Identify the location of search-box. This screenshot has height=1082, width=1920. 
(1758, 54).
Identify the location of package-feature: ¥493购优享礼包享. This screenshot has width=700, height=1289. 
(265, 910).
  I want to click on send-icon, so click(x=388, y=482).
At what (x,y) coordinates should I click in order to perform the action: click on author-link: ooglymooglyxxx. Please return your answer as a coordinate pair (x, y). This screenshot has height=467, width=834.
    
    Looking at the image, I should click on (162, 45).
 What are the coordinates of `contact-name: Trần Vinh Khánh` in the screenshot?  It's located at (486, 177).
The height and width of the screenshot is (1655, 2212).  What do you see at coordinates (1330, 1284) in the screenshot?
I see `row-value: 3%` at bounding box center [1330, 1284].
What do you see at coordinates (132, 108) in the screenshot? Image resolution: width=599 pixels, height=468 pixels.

**WORK REQUIRED**
Starting with the line that contains "I want to click" and going on through the line that contains "What are the", recast those lines of the items as a Markdown table with the columns Row and Line, leaving out any blank lines.

**ANSWER FOR THIS EXERCISE**
| Row | Line |
|---|---|
| 1 |   I want to click on send-icon, so click(x=388, y=482). |
| 2 | At what (x,y) coordinates should I click in order to perform the action: click on author-link: ooglymooglyxxx. Please return your answer as a coordinate pair (x, y). This screenshot has height=467, width=834. |
| 3 |     Looking at the image, I should click on (162, 45). |
| 4 |  What are the coordinates of `contact-name: Trần Vinh Khánh` in the screenshot?  It's located at (486, 177). |